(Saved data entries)
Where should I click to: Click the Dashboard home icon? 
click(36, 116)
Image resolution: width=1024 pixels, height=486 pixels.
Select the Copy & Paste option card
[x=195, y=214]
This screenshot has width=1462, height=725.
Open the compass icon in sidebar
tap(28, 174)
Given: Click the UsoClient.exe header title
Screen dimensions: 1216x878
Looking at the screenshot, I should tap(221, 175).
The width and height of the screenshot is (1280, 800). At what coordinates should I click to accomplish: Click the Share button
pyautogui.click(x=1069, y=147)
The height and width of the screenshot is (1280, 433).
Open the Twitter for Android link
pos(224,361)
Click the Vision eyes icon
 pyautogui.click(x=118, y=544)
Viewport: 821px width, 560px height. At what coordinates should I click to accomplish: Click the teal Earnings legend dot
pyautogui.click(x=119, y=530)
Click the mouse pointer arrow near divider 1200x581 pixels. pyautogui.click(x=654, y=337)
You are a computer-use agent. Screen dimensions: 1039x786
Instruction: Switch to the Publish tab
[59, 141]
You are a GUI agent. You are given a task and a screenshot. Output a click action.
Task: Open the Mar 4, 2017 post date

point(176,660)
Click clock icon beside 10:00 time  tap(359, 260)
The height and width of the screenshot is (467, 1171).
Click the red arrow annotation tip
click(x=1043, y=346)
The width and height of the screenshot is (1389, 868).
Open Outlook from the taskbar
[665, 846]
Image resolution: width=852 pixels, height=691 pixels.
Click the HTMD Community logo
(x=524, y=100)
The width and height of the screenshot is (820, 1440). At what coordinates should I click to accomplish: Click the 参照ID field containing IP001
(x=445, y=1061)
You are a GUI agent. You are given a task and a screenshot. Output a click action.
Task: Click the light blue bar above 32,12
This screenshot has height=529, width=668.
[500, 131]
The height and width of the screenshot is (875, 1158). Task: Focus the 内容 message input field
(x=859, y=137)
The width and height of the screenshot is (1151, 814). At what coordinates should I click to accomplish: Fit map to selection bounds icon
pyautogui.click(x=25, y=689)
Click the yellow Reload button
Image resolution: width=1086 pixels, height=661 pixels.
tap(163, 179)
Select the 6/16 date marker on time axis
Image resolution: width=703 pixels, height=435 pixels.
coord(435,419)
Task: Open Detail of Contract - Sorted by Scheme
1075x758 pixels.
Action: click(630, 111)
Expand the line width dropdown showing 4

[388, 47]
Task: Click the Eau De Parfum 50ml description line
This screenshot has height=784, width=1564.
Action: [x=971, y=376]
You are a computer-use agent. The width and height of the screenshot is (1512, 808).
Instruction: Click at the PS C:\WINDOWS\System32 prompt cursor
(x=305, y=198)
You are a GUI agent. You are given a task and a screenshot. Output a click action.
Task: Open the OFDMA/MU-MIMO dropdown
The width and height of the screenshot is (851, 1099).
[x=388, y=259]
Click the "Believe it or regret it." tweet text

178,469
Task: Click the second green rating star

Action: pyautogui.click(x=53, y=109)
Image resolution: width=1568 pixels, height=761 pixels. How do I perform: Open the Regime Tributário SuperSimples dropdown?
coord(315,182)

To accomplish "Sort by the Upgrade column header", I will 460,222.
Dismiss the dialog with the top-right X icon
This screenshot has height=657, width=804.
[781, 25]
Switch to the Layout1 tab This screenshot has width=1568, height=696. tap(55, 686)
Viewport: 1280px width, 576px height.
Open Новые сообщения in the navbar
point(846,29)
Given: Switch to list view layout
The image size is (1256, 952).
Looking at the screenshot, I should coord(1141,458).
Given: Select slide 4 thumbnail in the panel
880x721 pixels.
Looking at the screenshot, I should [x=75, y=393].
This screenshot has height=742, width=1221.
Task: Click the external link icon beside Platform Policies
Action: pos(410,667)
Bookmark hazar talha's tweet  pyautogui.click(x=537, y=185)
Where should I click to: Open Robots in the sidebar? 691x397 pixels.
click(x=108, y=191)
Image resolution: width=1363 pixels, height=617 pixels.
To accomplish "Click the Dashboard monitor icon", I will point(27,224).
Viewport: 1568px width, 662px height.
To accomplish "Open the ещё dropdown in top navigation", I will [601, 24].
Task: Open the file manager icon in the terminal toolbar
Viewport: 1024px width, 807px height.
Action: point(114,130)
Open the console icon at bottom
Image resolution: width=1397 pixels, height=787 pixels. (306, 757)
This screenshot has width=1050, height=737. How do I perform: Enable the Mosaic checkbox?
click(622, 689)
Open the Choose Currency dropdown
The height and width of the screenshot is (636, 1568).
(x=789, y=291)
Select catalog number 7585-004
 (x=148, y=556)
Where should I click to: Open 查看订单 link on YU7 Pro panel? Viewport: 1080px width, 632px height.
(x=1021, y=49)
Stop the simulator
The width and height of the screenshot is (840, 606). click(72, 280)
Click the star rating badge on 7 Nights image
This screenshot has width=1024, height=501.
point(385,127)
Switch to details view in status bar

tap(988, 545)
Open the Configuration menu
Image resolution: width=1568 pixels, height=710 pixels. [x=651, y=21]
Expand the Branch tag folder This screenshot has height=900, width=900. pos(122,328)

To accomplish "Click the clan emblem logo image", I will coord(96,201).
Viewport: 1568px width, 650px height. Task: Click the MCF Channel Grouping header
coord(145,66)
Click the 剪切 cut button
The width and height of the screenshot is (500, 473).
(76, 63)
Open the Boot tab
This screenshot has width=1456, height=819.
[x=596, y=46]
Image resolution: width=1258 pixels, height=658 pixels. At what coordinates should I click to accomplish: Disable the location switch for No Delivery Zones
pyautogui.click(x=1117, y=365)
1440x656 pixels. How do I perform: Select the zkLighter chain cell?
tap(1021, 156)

> _WHAT THIS TASK INVOLVES_
The word to find is "computer". Copy every line of the records that holds it.

> _TASK ANSWER_
You are a computer-use agent. Screen dimensions: 1039x786
You are a computer-use agent. The width and height of the screenshot is (1512, 808).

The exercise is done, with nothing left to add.